Jack stands there and stares at her.
“You’re crazy,” he says.
“If you force us—”
“Totally whacked.”
“If you force us to take over this file,” Hansen says, “I promise you a world of trouble. The rest of your short career will be nothing but one long shit shower.”
She can do it, too, Jack thinks. All she has to do is get one contractor to say he gave me money and I’m out on my ass. She can do it and she would do it because Sandra Hansen is a tough cookie. Standing there in her white business suit with blond hair like a helmet. Attractive, sexy, a killer. Thirty-five or so and already the head of So-Cal SIU. Her career a bullet and I’m standing in the way.
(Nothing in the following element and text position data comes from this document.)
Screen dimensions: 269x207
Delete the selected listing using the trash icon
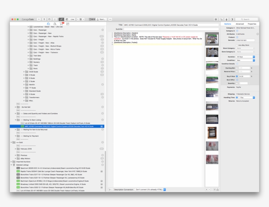tap(44, 19)
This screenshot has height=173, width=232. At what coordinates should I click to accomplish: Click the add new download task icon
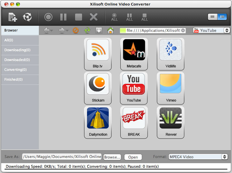tap(12, 17)
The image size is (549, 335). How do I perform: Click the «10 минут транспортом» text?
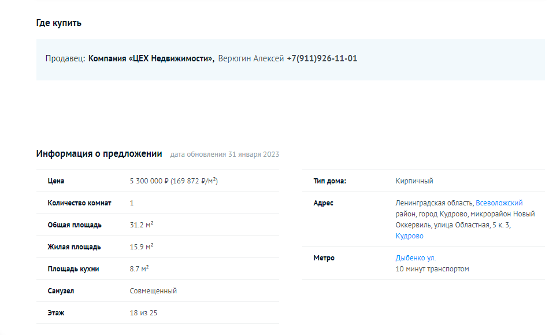point(432,269)
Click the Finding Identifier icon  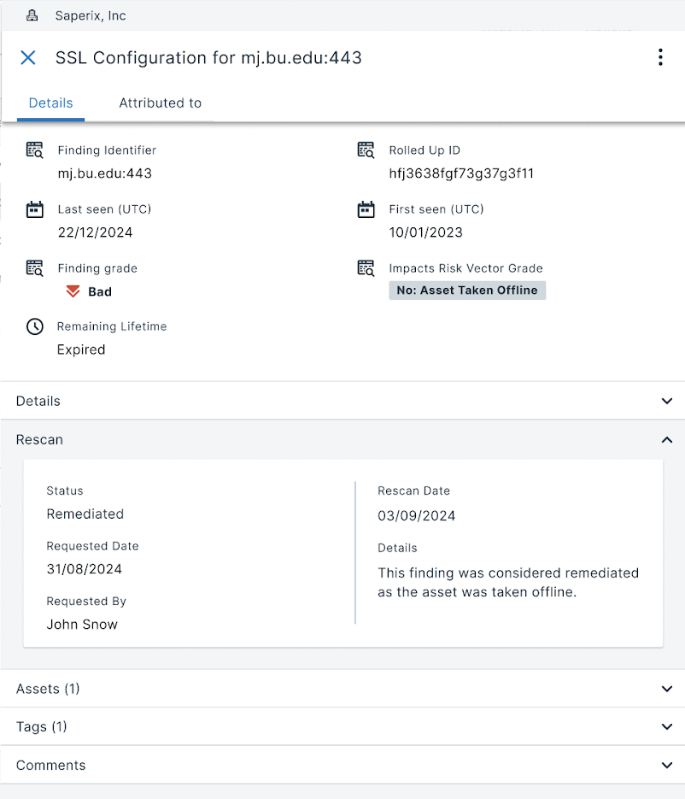(x=34, y=150)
“Think about it, Jack,” she says.
“Stay out of my file, Sandra.”
Hansen decides to give it one more try.
“Get on the team, Jack.”
“What team?”
“You want to be a claims dog the rest of your life?” Sandra asks. “With your background, you could be SIU. Mayhew’s retiring at the end of the year. There’ll be a slot open …”
“You offering me a deal, Sandra?”
“Whatever.”
“I don’t do deals.”
This pisses Hansen off.
“You’re either with us,” she says, “or you’re against us.”
Jack takes Sandra by the shoulders. Gets right in her face.
“If you want to pay this claim,” he says, “I’m against you.”
He lets her go and walks away.
“That’s not where you want to be!” she yells after him. “That is not where you want to be.”
Jack keeps walking as he flips her off over his shoulder.
Leaving Sandra Hansen thinking what a big, brainless, dumb stud Jack Wade is. She’s thinking that Jack’s surfboard has landed on his head once—make that twice—too often.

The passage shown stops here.